15 steps Duck walk w/pvc overhead
15 Lunges w/pvc overhead
3 x 10 Squatting box jumps
25 Banded good mornings
20 (10 each side) Lateral side steps
Mob: pvc roller
WOD: Sumo deadlift. Work up to a 3 RM
8-8-6-6-4-4-3-3-3's til 3RM
Supp: Weighted good mornings 8-8-8-8. Start w/empty bar and work up.
And...AWESOME soup recipe from Amanda! Had some last night. Delicious!
Roasted Red Pepper Florentine Soup
• 1-2 TBSP of a fat (I used coconut oil)
• 2 medium sized onions (enough for about 1.5 c diced)
• Some garlic (I used 6 or 7 cloves that had already been roasted, but you can go with what you like here.)
• 5 red or orange peppers
• can or jar of crushed tomatoes (I used Muir Glen organic fire roasted)
• 1/2 a can of coconut milk (freeze the other half -- it does fine)
• some stock or broth (I used a mixture of beef and chicken b/c that's what was open, but you need about one of those boxes' worth)
• block of frozen chopped spinach
• salt, pepper, etc -- whatever you like
This whole prep part, minus the simmering, took about 30 minutes.
1. Unwrap the spinach and set it on the stove on a plate or in a bowl. It'll thaw while you are cooking.
2. First, roast the peppers.
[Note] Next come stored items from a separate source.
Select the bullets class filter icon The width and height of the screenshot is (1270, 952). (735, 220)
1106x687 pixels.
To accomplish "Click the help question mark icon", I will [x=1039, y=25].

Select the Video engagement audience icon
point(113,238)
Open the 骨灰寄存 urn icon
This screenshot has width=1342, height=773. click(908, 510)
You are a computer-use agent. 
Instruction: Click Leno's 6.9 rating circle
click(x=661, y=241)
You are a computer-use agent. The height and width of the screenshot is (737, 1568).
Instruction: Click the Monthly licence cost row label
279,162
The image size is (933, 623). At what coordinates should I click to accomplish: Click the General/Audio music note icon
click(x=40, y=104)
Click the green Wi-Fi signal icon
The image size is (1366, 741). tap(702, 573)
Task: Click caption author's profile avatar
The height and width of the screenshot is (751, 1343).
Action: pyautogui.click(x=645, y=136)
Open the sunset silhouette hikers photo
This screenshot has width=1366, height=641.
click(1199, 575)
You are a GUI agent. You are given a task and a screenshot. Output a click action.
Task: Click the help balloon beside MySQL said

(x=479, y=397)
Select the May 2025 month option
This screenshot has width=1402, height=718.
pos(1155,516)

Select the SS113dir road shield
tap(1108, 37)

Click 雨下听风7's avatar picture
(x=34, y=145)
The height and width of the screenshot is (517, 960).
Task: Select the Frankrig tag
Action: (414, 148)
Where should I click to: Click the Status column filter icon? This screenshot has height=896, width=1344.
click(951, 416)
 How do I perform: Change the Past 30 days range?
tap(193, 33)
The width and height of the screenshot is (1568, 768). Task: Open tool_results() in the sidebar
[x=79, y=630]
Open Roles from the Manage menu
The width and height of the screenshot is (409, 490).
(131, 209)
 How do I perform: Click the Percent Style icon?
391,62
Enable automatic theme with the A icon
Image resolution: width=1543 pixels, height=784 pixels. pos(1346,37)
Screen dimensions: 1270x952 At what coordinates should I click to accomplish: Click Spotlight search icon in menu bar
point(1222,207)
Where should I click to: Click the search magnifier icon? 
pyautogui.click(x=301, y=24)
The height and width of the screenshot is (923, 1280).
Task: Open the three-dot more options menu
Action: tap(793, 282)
Very easy. Here's a link: http://allrecipes.com/howto/roasting-peppers/. This is exactly how I did it.
3. While you've got the peppers in the oven, chop the onions and sauté them in your fat until they are translucent. If you're using raw garlic, chop that up and put it in with the onions near the end. Use a big soup pot so you only end up dirtying one pot!
4. Cut up your peeled, roasted red peppers into chunks and put those in a food processor or blender with the onions and garlic and puree until smooth.
5. Put your puree of peppers and onions back in your soup pot. Add the tomatoes and the coconut milk. Add the stock until you get to the consistency that you like. I like to make mine a little more watery, and then it cooks down to the thickness I like while it simmers.
6. Get that going and simmering for a little bit. Now take the thawed spinach and -- very important -- squeeze out all the water. (You know, where the vitamins are.) Put your squeezed spinach into your soup.
7. Let it simmer for as long as you'd like. I cleaned the kitchen while this was on the stove, so say, like 20-30 minutes.
8. Don't forget to season it! Taste, and salt, pepper, and cajun it up until it tastes delicious! Put a little drizzle of balsamic vinegar in there if it needs a little sharp sweetness, or some olive oil on the top before you serve it! Yum yum! You could even add shredded chicken or something like that to get it more meaty. You'll love it!